We took inspiration from the health apps on iOS and Android, which we found for casual users (who may only have the data that is collected automatically) to be a bit confusing. We wanted to improve on the app’s UI/UX as well as incorporating mental health into the insights provided from the platform. Your Apple Watch alerts you when your heart rate is abnormally high. We thought to do something similar with watching over mental health.
What it does
Flow is a redesign of a typical health app that encapsulates many of the ideal principles of such an app. Firstly, Flow uses deep-learning based mood detection that is fast and portable, which uses a user’s images. This allows Flow to leverage user data to make a prediction about their user’s mood. All of this data and its associated processing is performed via the @protocol backend, which allows for very secure storage of backend data on individualized servers. All this occurs in the backend, and the user sees only an accessible, convenient front-end interface.
How we built it
We used a combination of the Dart and Flutter programming frameworks to first build a user interface that was both interactive yet simple. We utilized @protocol to safely and securely handle personal data and ensure users data remained their own. Then, we linked up this front-end framework to the Google Cloud service which was able to take in images for the relevant mood detection.
Challenges we ran into
A large challenge is designing a model to understand mood and what people are going through without any additional work from them. We believed that this is the primary way people interact with health apps, and wanted to preserve this structure. Our solution of aggregating the health data with information that could be understood from a user’s photos seemed like a natural way to accomplish this.

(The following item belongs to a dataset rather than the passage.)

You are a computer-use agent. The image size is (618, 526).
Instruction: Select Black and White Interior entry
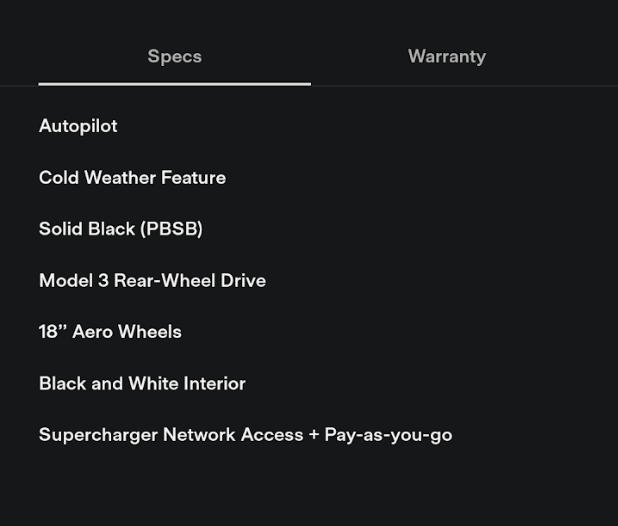pos(142,384)
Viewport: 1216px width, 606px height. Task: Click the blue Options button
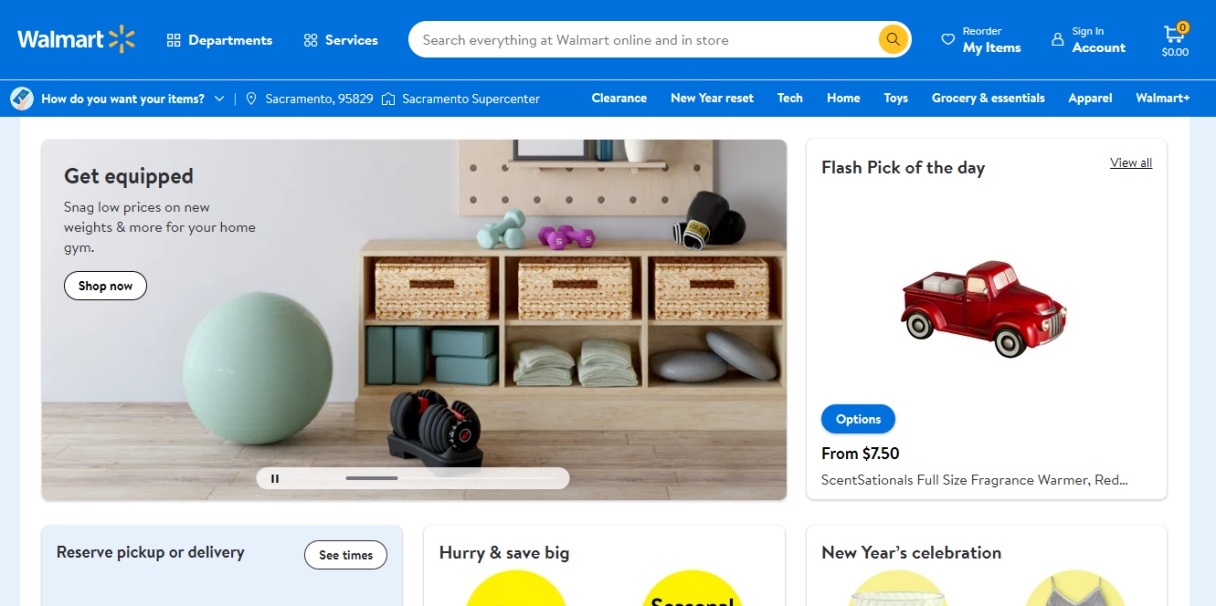coord(858,419)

Accomplishments that we're proud of
It was our first time venturing into app development, and in particular we had never used the Flutter/Dart stack. We benefited greatly from taking the time to learn these languages rather than attempting to use languages that were a bit more comfortable. This unlocked the vast capabilities of the language, such as the animations and transitions we incorporated into our design.
What we learned
This is our first time building a smartphone app, so we learned that there are several limitations to building such an app which are not necessarily present in the web-based setting. For example, with smartphone apps, one does not have access to all the APIs or libraries, since many of them are only compatible with computer-based programming languages or frameworks.
We’ve also gained some interesting insights on what constitutes a “good” user interface. Throughout, we explored through different examples and trials what combination of colors, positions, and diagrams would make the most aesthetically appealing experience for the user.
What's next for Flow
Firstly, we want it so that Flow will have integration with powerful health devices (Apple Watch, Fitbit, etc.). This would give us even more data to use to make accurate predictions, such as reading from sensors in realtime. Also, we wish to improve interactivity in the mental-health-focused section of app, including connecting to mental health services if needed and suggesting different ways to reduce stress/improve mental health (i.e. yoga, art, exercise). Lastly, regarding the @protocol backend, which we feel is very important to the app, we want to leverage it to perform data analysis without uploading images to external server.